## start TASK DATA

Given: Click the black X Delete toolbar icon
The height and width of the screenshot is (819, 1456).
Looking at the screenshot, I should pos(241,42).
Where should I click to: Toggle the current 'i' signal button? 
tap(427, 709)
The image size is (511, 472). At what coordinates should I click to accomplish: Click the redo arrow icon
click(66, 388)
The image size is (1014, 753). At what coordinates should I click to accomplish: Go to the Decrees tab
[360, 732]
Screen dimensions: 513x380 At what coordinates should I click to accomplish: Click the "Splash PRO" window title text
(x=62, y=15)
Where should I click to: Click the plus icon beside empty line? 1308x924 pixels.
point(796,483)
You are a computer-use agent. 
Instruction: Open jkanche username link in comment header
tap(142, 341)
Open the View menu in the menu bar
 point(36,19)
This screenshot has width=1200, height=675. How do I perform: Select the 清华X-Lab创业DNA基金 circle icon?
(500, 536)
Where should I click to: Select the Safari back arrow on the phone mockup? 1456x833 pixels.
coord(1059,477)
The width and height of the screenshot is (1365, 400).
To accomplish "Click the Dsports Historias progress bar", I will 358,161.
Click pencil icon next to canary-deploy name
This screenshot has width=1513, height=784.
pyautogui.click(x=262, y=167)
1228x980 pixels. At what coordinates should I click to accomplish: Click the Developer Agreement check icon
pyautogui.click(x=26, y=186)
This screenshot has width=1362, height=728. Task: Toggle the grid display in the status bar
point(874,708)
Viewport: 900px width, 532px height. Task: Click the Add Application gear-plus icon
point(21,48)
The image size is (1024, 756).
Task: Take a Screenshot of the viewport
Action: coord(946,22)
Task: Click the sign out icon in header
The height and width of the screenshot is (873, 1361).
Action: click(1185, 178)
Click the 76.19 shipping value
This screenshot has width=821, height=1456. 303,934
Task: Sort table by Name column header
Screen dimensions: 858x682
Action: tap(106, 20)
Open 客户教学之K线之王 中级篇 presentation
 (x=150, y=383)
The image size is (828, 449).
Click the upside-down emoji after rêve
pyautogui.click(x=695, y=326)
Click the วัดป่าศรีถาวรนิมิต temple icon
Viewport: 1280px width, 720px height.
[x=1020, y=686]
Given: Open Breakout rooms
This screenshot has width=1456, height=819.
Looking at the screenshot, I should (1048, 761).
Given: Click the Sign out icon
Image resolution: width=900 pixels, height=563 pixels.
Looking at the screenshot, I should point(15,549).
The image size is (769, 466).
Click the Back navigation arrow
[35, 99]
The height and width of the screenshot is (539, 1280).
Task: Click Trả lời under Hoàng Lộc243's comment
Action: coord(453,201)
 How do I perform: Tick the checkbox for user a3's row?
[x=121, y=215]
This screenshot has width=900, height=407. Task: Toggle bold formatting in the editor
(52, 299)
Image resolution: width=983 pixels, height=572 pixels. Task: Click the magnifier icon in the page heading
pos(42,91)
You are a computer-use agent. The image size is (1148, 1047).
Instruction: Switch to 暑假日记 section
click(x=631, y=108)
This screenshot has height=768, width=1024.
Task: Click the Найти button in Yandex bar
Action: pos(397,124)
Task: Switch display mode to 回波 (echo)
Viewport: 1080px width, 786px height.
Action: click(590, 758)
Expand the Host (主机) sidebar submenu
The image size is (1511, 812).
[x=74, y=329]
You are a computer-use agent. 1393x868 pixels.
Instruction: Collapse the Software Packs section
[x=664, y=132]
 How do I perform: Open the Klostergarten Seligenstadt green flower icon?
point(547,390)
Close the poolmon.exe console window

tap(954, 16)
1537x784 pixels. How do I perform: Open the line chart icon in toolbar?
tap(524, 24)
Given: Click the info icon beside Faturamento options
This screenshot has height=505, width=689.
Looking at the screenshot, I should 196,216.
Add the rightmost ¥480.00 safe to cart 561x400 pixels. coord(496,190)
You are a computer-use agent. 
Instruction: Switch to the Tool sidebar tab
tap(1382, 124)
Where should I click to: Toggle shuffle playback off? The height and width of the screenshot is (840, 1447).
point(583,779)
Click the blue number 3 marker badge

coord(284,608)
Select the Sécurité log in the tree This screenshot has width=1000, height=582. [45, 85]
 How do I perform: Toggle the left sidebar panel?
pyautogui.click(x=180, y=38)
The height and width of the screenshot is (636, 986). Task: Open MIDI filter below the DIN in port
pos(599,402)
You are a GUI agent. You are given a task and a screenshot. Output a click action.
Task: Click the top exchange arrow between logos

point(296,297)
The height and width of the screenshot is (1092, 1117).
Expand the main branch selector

## end TASK DATA

→ **WHAT YOU HAVE TO DO**
Could you print every one of the entries above again, word for word?

→ **REPLY**
Given: Click the black X Delete toolbar icon
The height and width of the screenshot is (819, 1456).
Looking at the screenshot, I should pos(241,42).
Where should I click to: Toggle the current 'i' signal button? 
tap(427, 709)
The image size is (511, 472). At what coordinates should I click to accomplish: Click the redo arrow icon
click(66, 388)
The image size is (1014, 753). At what coordinates should I click to accomplish: Go to the Decrees tab
[360, 732]
Screen dimensions: 513x380 At what coordinates should I click to accomplish: Click the "Splash PRO" window title text
(x=62, y=15)
Where should I click to: Click the plus icon beside empty line? 1308x924 pixels.
point(796,483)
You are a computer-use agent. 
Instruction: Open jkanche username link in comment header
tap(142, 341)
Open the View menu in the menu bar
 point(36,19)
This screenshot has width=1200, height=675. How do I perform: Select the 清华X-Lab创业DNA基金 circle icon?
(500, 536)
Where should I click to: Select the Safari back arrow on the phone mockup? 1456x833 pixels.
coord(1059,477)
The width and height of the screenshot is (1365, 400).
To accomplish "Click the Dsports Historias progress bar", I will 358,161.
Click pencil icon next to canary-deploy name
This screenshot has width=1513, height=784.
pyautogui.click(x=262, y=167)
1228x980 pixels. At what coordinates should I click to accomplish: Click the Developer Agreement check icon
pyautogui.click(x=26, y=186)
This screenshot has width=1362, height=728. Task: Toggle the grid display in the status bar
point(874,708)
Viewport: 900px width, 532px height. Task: Click the Add Application gear-plus icon
point(21,48)
The image size is (1024, 756).
Task: Take a Screenshot of the viewport
Action: coord(946,22)
Task: Click the sign out icon in header
The height and width of the screenshot is (873, 1361).
Action: click(1185, 178)
Click the 76.19 shipping value
This screenshot has width=821, height=1456. 303,934
Task: Sort table by Name column header
Screen dimensions: 858x682
Action: tap(106, 20)
Open 客户教学之K线之王 中级篇 presentation
 (x=150, y=383)
The image size is (828, 449).
Click the upside-down emoji after rêve
pyautogui.click(x=695, y=326)
Click the วัดป่าศรีถาวรนิมิต temple icon
Viewport: 1280px width, 720px height.
[x=1020, y=686]
Given: Open Breakout rooms
This screenshot has width=1456, height=819.
Looking at the screenshot, I should (1048, 761).
Given: Click the Sign out icon
Image resolution: width=900 pixels, height=563 pixels.
Looking at the screenshot, I should point(15,549).
The image size is (769, 466).
Click the Back navigation arrow
[35, 99]
The height and width of the screenshot is (539, 1280).
Task: Click Trả lời under Hoàng Lộc243's comment
Action: coord(453,201)
 How do I perform: Tick the checkbox for user a3's row?
[x=121, y=215]
This screenshot has width=900, height=407. Task: Toggle bold formatting in the editor
(52, 299)
Image resolution: width=983 pixels, height=572 pixels. Task: Click the magnifier icon in the page heading
pos(42,91)
You are a computer-use agent. The image size is (1148, 1047).
Instruction: Switch to 暑假日记 section
click(x=631, y=108)
This screenshot has height=768, width=1024.
Task: Click the Найти button in Yandex bar
Action: pos(397,124)
Task: Switch display mode to 回波 (echo)
Viewport: 1080px width, 786px height.
Action: click(590, 758)
Expand the Host (主机) sidebar submenu
The image size is (1511, 812).
[x=74, y=329]
You are a computer-use agent. 1393x868 pixels.
Instruction: Collapse the Software Packs section
[x=664, y=132]
 How do I perform: Open the Klostergarten Seligenstadt green flower icon?
point(547,390)
Close the poolmon.exe console window

tap(954, 16)
1537x784 pixels. How do I perform: Open the line chart icon in toolbar?
tap(524, 24)
Given: Click the info icon beside Faturamento options
This screenshot has height=505, width=689.
Looking at the screenshot, I should 196,216.
Add the rightmost ¥480.00 safe to cart 561x400 pixels. coord(496,190)
You are a computer-use agent. 
Instruction: Switch to the Tool sidebar tab
tap(1382, 124)
Where should I click to: Toggle shuffle playback off? The height and width of the screenshot is (840, 1447).
point(583,779)
Click the blue number 3 marker badge

coord(284,608)
Select the Sécurité log in the tree This screenshot has width=1000, height=582. [45, 85]
 How do I perform: Toggle the left sidebar panel?
pyautogui.click(x=180, y=38)
The height and width of the screenshot is (636, 986). Task: Open MIDI filter below the DIN in port
pos(599,402)
You are a GUI agent. You are given a task and a screenshot. Output a click action.
Task: Click the top exchange arrow between logos

point(296,297)
The height and width of the screenshot is (1092, 1117).
Expand the main branch selector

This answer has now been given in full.